Department of Veterans Affairs, Office of Productivity, Efficiency and Staffing, Bedford, MA, USA.
Health Care Manag Sci. 2012 Jun;15(2):121-37. doi: 10.1007/s10729-011-9189-0. Epub 2011 Dec 14.
We develop a patient level hierarchical regression model using administrative claims data to assess mortality outcomes for a national VA population. This model, which complements more traditional process driven performance measures, includes demographic variables and disease specific measures of risk classified by Diagnostic Cost Groups (DCGs). Results indicate some ability to discriminate survivors and non-survivors with an area under the Receiver Operating Characteristic Curve (C-statistic) of .86. Observed to expected mortality ranges from .86 to 1.12 across predicted mortality deciles while Risk Standardized Mortality Rates (RSMRs) range from .76 to 1.29 across 145 VA hospitals. Further research is necessary to understand mortality variation which persists even after adjusting for case mix differences. Future work is also necessary to examine the role of personal behaviors on patient outcomes and the potential impact on population survival rates from changes in treatment policy and infrastructure investment.

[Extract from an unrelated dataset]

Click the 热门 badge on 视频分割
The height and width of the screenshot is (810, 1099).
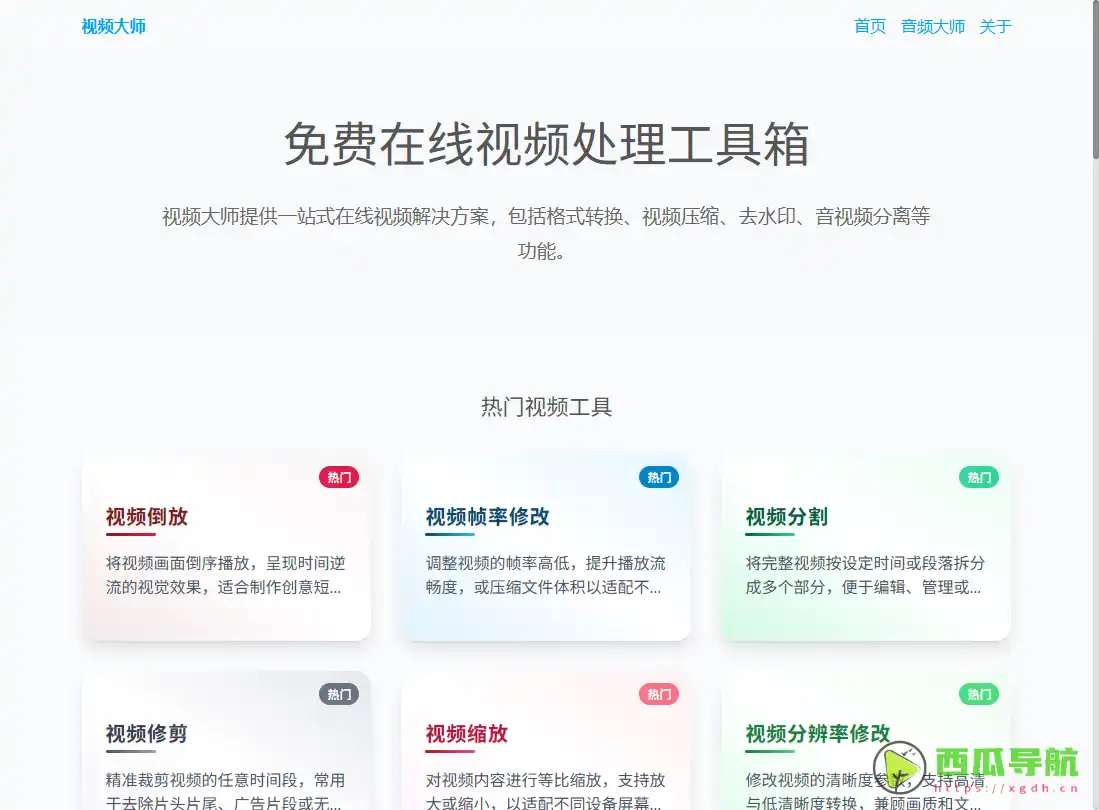(978, 477)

我们利用行政索赔数据开发了一个患者层面的层次回归模型,以评估全国退伍军人事务部人群的死亡率结果。该模型补充了更传统的基于流程的绩效衡量标准,包括按诊断费用组 (DCG) 分类的人口统计学变量和疾病特异性风险衡量标准。结果表明,该模型具有一定的区分生存者和非生存者的能力,其接收者操作特征曲线 (C 统计量) 的面积为.86。在预测死亡率的十分位数中,观察到的死亡率与预期死亡率的范围从.86 到 1.12,而风险标准化死亡率 (RSMR) 的范围从 145 家退伍军人事务部医院的.76 到 1.29。即使在调整了病例组合差异后,仍需要进一步研究以了解死亡率的变化。未来的工作还需要研究个人行为对患者结果的影响,以及治疗政策和基础设施投资变化对人群生存率的潜在影响。